I have three CDs of my grandfather and his cousin Lyle telling stories from their childhood and some experiences from WWII that I want to harvest for my collection. Since Lyle died several years ago, again I was concerned I couldn’t use his stories for my collection, being unable to ask his permission. But since I asked my grandfather and Lyle to make the recordings for the purpose of preservation and to collect facts for a book I hoped to write one day, Doc Martens felt using the sound recordings would be admissable. I couldn’t find any guiding information on the matter on the Oral History Association website, but I’m certain Lyle wouldn’t have minded me using his stories for this purpose. He shared them with me because he wanted to share them with the world. This project will allow me to do more towards that end than I have in the last ten years. I haven’t given up on writing the book, but I’m not sure I have enough material. All the more reason to encourage my grandfather to record more stories.
I bought a cheap mp3 player with a built-in microphone that will supposedly allow me to record and transfer the audio files to my computer for editing. I need to break it out and see if I can figure out how it works.

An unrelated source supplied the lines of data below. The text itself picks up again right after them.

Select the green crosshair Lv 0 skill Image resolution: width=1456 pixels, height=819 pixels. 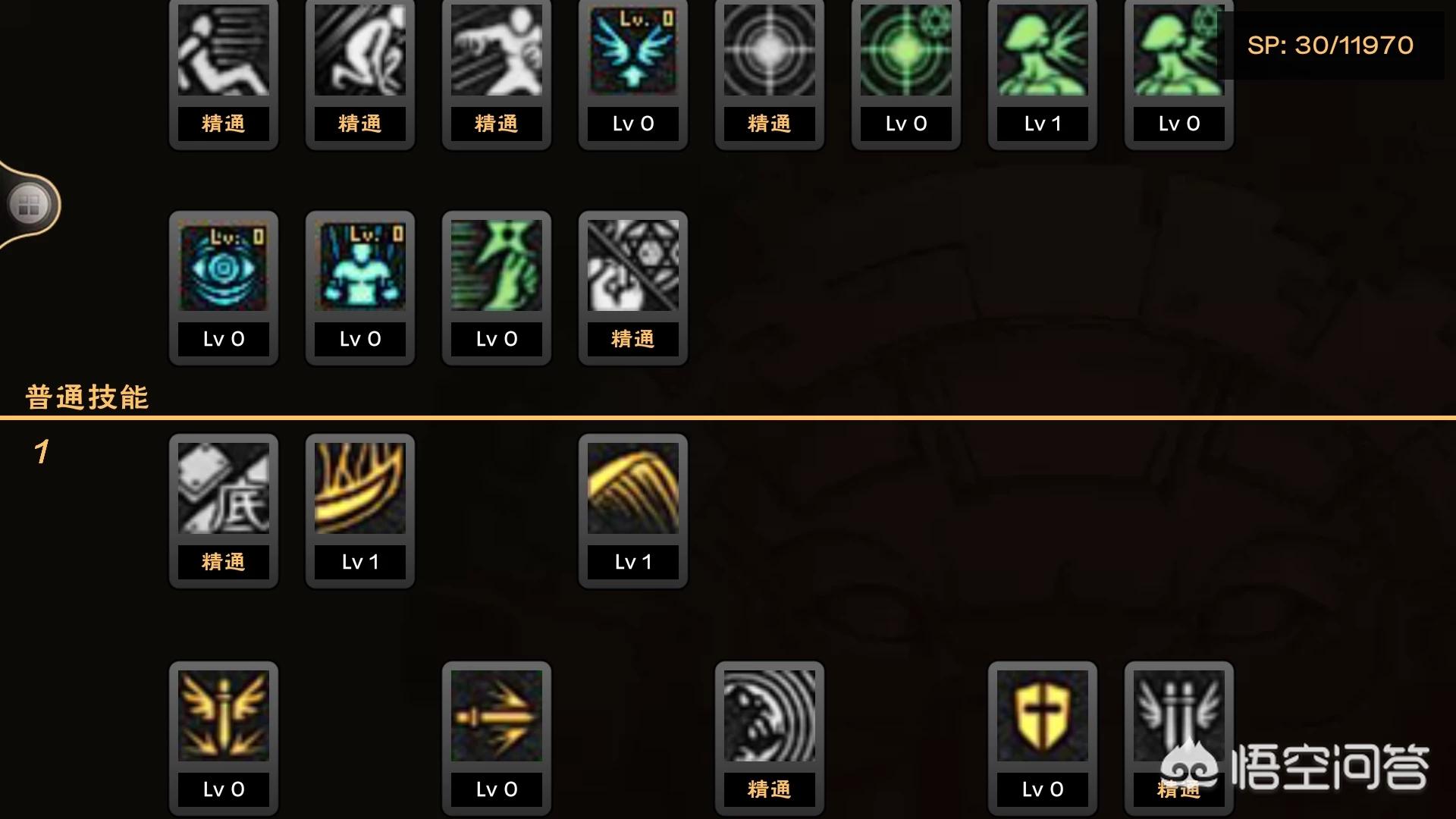(x=906, y=74)

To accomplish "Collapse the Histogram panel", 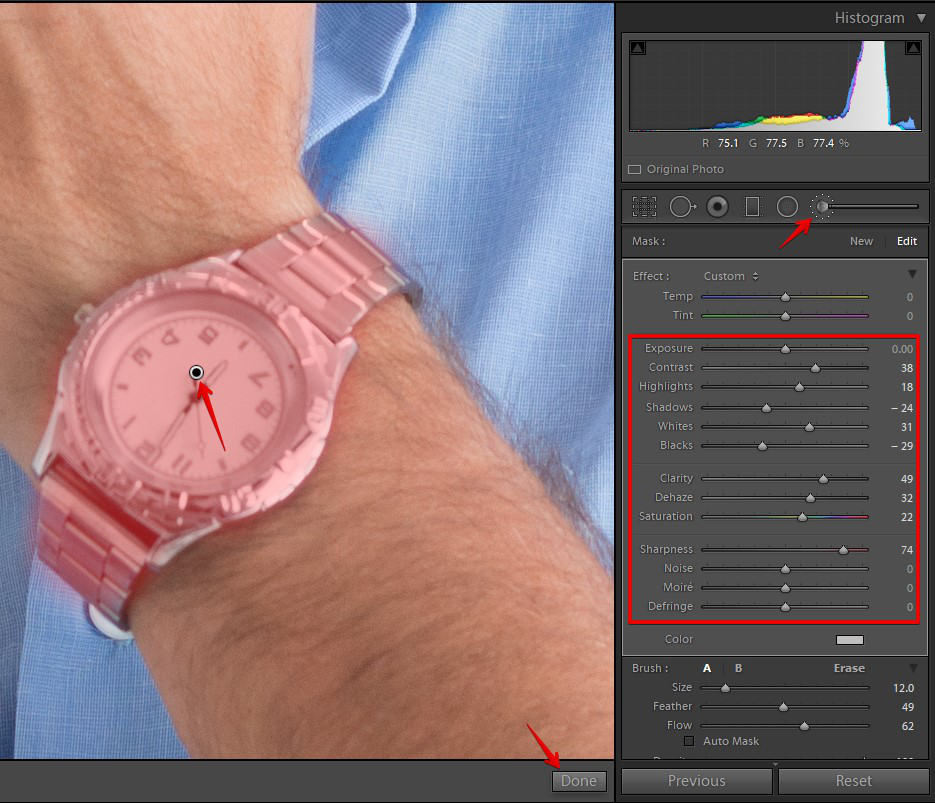I will [x=920, y=18].
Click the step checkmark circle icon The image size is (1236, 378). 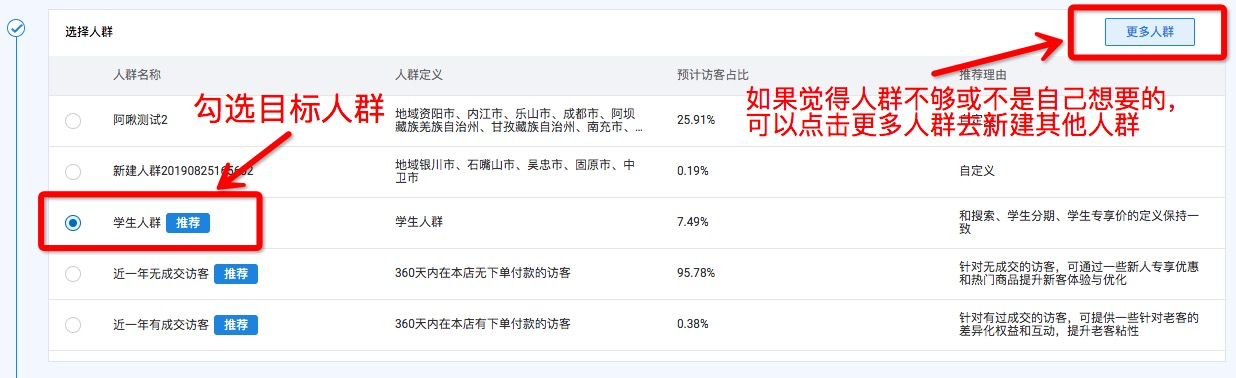coord(16,28)
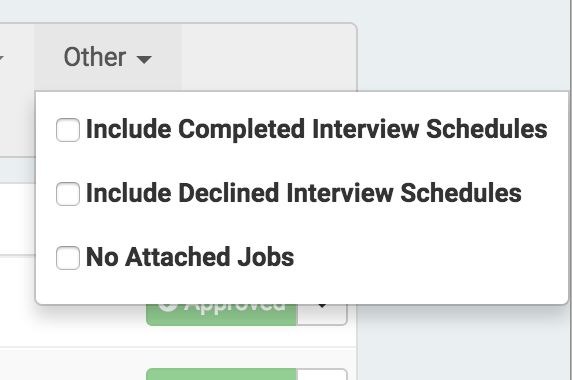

Having played with the collection platform Omeka a bit more, I’m a little disappointed that one can’t apparently view the photograph and the associated metadata in the same screen. Unless I’m missing something. I’m not certain that Omeka is going to allow the organization scheme I had envisioned, but I don’t know everything about how it operates yet. Maybe I’ll be pleasantly surprised. If not, I’ll at least learn something from my frustration, I’m sure.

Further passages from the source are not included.